> DATASET EXTRACT
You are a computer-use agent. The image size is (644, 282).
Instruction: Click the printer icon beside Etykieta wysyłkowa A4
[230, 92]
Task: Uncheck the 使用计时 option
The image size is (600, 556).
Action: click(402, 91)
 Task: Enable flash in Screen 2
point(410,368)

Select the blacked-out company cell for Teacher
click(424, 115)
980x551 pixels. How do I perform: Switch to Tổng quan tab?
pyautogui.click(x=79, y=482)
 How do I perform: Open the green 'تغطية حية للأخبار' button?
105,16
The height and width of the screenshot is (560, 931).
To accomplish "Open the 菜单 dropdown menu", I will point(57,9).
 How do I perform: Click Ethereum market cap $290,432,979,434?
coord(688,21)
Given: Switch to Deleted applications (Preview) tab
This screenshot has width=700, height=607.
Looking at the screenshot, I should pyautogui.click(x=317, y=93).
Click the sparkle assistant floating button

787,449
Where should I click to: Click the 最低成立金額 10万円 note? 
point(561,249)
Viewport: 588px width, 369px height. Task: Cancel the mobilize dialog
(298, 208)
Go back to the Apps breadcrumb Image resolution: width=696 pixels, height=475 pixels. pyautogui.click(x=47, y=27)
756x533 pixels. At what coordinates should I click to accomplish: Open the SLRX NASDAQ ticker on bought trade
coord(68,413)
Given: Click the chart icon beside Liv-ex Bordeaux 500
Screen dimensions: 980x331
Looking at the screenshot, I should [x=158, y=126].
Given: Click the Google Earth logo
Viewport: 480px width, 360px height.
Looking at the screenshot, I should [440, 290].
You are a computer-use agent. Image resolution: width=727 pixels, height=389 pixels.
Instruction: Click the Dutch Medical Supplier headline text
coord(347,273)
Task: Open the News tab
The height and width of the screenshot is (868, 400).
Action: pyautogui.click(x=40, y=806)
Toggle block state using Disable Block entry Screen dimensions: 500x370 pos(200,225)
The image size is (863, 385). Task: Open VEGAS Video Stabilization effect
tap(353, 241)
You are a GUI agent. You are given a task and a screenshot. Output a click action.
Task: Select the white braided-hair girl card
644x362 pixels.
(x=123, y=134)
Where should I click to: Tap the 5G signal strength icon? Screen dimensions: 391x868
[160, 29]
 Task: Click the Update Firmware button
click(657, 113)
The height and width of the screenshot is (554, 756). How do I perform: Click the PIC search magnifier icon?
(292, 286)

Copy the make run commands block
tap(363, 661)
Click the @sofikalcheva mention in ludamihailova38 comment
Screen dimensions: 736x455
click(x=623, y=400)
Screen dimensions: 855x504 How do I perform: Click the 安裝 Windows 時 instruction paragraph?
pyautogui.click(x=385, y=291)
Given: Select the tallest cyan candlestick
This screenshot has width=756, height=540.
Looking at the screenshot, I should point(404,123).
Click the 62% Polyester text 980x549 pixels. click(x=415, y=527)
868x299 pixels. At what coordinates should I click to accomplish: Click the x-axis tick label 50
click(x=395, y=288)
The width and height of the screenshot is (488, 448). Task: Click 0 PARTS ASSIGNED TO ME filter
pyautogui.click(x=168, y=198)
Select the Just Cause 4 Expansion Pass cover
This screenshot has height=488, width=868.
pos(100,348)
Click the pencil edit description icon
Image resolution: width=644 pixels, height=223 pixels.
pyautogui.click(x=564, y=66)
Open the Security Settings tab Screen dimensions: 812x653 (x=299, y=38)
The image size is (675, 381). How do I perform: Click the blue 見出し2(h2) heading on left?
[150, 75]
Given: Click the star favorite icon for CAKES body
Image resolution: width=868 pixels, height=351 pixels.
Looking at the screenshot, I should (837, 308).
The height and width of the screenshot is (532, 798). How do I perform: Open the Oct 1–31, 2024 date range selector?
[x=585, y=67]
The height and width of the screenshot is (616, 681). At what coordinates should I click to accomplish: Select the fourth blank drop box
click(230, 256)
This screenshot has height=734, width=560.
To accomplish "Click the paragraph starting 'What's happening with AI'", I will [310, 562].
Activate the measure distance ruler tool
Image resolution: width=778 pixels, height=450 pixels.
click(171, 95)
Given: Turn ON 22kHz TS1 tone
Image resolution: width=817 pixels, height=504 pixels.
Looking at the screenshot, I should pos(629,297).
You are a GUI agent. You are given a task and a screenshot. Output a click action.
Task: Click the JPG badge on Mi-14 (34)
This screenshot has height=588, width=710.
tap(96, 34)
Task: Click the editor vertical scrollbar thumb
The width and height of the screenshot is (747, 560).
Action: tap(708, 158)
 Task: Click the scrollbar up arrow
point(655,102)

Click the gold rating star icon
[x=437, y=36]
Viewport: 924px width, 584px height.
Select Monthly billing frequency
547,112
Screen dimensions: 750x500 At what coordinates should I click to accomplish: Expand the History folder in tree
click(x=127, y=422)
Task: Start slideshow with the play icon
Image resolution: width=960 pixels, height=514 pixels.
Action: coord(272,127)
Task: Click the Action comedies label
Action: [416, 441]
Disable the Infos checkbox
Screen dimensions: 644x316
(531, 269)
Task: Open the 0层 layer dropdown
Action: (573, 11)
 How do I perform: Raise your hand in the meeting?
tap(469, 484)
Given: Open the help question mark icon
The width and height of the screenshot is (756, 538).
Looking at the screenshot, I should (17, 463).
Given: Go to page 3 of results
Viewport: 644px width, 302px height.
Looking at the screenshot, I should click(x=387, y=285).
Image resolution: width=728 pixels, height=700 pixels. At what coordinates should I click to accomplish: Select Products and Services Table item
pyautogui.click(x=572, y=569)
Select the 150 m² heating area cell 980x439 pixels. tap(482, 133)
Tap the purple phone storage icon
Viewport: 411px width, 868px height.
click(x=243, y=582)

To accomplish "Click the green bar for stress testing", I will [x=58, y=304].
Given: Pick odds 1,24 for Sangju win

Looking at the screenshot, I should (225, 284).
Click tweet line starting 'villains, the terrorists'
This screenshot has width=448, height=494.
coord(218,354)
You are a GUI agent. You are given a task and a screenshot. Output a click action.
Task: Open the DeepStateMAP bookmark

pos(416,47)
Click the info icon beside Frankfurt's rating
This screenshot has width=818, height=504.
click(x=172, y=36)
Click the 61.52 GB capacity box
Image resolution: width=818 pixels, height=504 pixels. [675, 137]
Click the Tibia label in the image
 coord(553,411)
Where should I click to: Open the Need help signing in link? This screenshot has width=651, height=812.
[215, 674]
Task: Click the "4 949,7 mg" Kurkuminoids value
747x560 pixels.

> DESCRIPTION OF THE TASK
Which lines run from the one containing "Click the Tibia label in the image" to the end of the entries above? Print them exactly, both ends included, and nothing else.

> SOLUTION
Click the Tibia label in the image
 coord(553,411)
Where should I click to: Open the Need help signing in link? This screenshot has width=651, height=812.
[215, 674]
Task: Click the "4 949,7 mg" Kurkuminoids value
747x560 pixels.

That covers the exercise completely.